»»
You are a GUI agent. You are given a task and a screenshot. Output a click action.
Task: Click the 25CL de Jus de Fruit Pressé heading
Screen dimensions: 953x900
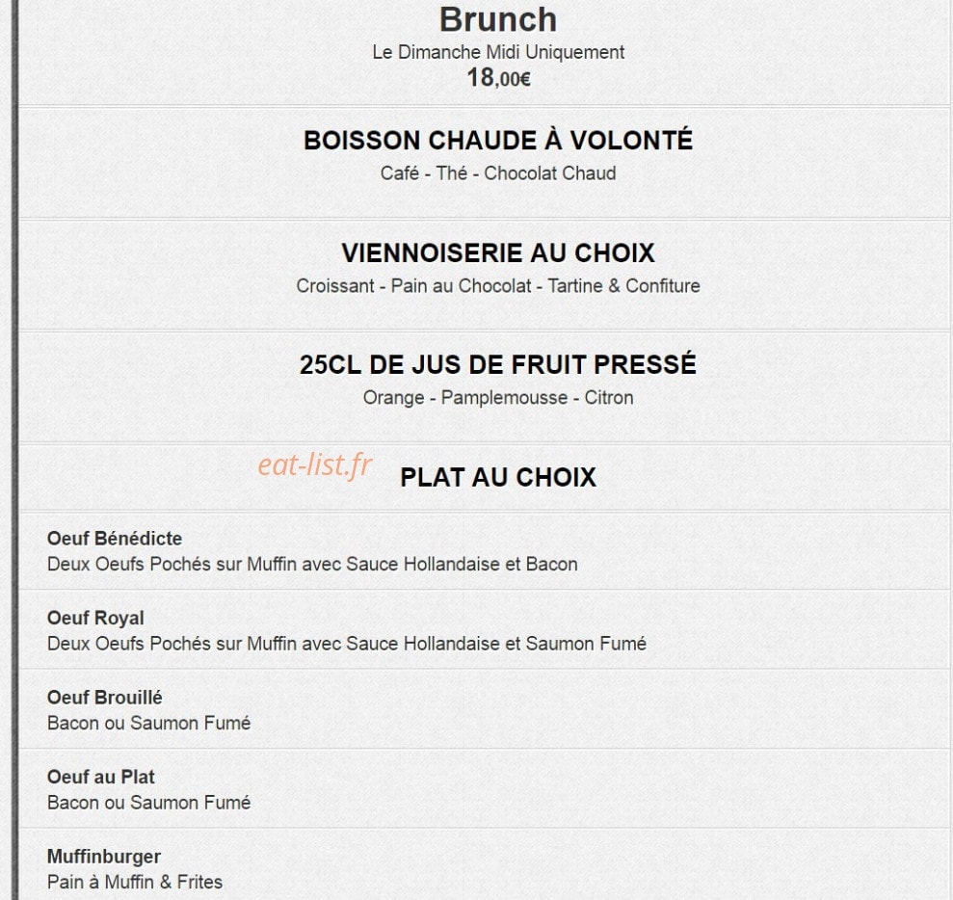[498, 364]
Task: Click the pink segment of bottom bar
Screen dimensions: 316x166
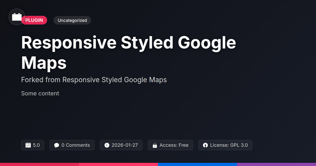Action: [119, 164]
««
»»
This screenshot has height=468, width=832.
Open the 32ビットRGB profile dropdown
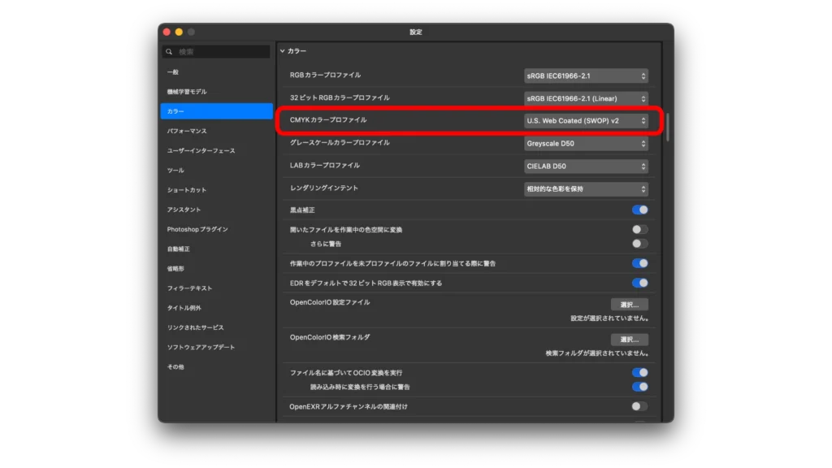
««
»»
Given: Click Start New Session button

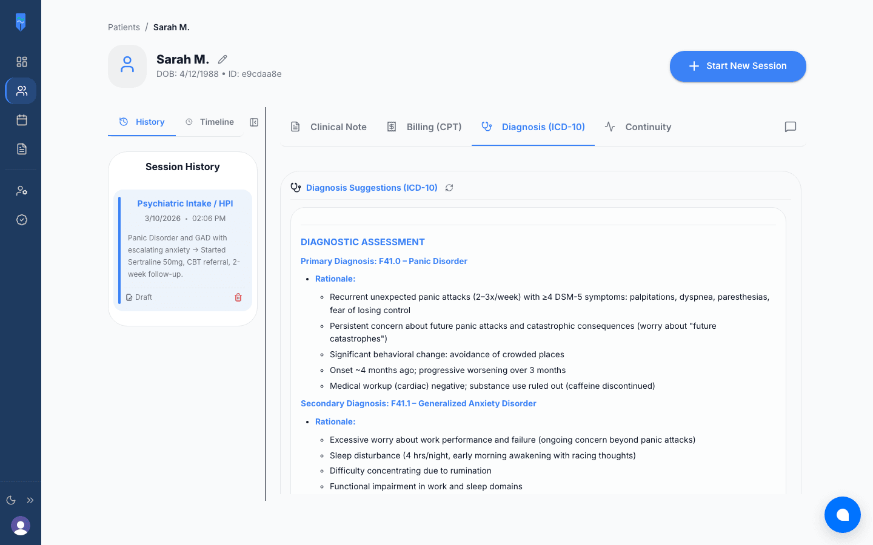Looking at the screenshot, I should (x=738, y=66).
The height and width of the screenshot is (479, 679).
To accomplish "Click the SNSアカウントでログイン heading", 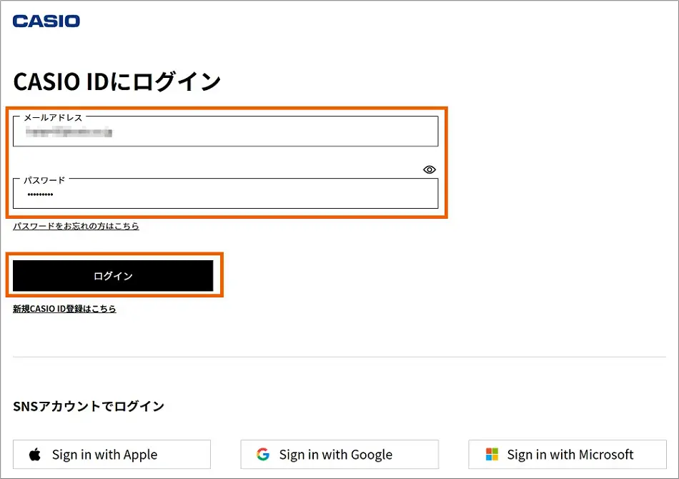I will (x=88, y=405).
««
What to produce. Once the lines of the entries containing the word "width" have been counted, report the number alone.

Answer box. 2